Most of our services are on Google cloud, but we connect to Azure Cognitive search for full text searches.
Since around a month ago, random delays started appearing between app engine and cognitive search, with requests consistently taking 127.2-127.3 seconds, i.e. exactly 127 seconds more than normal requests. This is specifically on the request to cognitive search, and not any other part of the infra or code.
Strangely, these delays do not appear from local testing, vms, k8s or anywhere else.
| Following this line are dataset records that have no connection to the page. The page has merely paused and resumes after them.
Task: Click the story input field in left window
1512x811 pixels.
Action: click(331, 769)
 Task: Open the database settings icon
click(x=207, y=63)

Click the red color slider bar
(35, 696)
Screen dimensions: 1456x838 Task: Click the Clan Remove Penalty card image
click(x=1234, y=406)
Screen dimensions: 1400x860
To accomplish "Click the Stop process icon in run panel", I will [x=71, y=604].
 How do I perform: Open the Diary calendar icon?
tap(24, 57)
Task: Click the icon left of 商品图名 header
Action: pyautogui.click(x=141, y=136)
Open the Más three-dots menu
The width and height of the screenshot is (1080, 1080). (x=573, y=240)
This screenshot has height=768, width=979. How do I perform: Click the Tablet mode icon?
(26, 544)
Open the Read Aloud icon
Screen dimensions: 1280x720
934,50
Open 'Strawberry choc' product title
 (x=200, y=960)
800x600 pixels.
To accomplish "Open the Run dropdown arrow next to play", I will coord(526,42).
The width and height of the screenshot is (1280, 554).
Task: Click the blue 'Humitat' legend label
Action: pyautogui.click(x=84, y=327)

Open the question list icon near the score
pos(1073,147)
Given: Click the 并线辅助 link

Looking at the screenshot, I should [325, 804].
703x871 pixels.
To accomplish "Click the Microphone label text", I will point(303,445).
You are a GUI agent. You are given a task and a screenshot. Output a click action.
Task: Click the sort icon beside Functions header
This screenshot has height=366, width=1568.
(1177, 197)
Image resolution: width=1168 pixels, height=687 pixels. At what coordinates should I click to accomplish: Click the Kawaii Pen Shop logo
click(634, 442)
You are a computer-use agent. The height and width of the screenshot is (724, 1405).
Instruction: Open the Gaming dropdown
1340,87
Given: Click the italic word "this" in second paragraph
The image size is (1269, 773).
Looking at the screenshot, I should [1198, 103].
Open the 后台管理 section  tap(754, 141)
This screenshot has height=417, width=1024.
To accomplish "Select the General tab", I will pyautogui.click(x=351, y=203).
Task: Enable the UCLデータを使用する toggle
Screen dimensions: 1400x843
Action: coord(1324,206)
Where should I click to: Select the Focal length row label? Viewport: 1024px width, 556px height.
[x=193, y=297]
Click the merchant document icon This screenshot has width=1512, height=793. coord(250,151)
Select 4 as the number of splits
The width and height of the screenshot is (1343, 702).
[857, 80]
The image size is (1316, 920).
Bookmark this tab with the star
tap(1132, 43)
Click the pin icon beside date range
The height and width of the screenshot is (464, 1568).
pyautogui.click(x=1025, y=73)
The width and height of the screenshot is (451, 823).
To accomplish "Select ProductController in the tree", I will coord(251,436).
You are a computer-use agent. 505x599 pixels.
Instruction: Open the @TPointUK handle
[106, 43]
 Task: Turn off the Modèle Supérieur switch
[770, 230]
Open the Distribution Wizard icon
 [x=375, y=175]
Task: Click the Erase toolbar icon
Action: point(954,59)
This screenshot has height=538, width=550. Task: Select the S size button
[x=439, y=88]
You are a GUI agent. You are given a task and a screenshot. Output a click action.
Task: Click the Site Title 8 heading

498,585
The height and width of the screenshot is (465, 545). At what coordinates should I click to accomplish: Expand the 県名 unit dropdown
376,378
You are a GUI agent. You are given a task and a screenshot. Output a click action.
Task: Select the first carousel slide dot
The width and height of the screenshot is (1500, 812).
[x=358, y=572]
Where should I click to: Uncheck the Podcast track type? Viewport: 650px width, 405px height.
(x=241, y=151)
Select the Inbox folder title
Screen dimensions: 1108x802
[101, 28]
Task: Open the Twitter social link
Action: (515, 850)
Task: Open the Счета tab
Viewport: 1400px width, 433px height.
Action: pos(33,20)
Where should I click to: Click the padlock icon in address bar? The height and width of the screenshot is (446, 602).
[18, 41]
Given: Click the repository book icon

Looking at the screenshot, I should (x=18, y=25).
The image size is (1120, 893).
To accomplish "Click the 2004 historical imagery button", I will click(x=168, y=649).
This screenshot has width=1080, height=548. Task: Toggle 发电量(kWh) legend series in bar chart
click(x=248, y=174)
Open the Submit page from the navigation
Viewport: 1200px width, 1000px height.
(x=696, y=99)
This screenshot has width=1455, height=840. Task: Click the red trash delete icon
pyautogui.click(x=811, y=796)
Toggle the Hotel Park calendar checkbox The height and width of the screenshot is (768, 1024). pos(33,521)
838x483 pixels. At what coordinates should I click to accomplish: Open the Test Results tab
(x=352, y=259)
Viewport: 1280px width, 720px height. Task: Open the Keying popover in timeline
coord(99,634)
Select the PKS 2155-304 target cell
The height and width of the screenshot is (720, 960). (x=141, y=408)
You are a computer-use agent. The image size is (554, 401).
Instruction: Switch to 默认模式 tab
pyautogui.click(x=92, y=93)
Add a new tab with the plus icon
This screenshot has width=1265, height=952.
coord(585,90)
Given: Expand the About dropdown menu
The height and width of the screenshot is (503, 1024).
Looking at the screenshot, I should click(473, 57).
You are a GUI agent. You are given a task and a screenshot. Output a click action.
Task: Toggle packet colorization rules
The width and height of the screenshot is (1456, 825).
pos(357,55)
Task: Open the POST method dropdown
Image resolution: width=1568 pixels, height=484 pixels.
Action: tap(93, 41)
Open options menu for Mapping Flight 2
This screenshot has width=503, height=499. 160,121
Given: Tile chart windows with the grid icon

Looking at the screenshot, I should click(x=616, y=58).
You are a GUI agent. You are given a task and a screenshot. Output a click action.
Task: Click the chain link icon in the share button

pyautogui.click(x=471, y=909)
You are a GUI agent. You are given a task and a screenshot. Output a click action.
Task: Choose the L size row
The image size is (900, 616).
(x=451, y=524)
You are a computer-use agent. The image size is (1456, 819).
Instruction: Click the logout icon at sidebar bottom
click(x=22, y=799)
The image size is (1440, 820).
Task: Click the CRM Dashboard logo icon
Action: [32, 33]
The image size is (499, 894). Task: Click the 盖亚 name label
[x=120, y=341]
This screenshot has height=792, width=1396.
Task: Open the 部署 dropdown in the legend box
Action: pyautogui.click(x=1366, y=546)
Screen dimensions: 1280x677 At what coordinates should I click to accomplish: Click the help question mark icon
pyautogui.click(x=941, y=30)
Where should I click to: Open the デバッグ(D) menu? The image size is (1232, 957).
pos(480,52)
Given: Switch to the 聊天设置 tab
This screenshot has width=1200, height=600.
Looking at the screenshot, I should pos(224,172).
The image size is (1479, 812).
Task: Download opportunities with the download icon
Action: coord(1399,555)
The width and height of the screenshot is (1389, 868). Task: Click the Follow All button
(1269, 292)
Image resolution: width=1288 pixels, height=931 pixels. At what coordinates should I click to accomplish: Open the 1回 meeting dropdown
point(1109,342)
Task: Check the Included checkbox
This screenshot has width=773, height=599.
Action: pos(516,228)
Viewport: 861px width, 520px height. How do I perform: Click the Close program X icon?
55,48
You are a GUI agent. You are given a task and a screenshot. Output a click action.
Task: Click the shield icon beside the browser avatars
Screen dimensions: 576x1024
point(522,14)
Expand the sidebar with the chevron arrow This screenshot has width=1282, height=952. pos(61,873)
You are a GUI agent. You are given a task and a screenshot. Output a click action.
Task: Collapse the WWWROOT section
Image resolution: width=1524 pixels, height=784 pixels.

Still, after taking 3 weeks to answer, google insists this is 'an azure problem' caused by 'packet loss'. They do indicate that some requests connect to an ipv4 and others to an ipv6 address, but I have found no correlation here either.
What kind of problem could cause such an extremely specific delay?
CodePudding user response:
It appears this is due to IPv6 problems, and the requests library (or underlying python infrastructure) switches to IPv4 after a number of exponentially backed-off retries, leading to ~2^7-1 seconds delay.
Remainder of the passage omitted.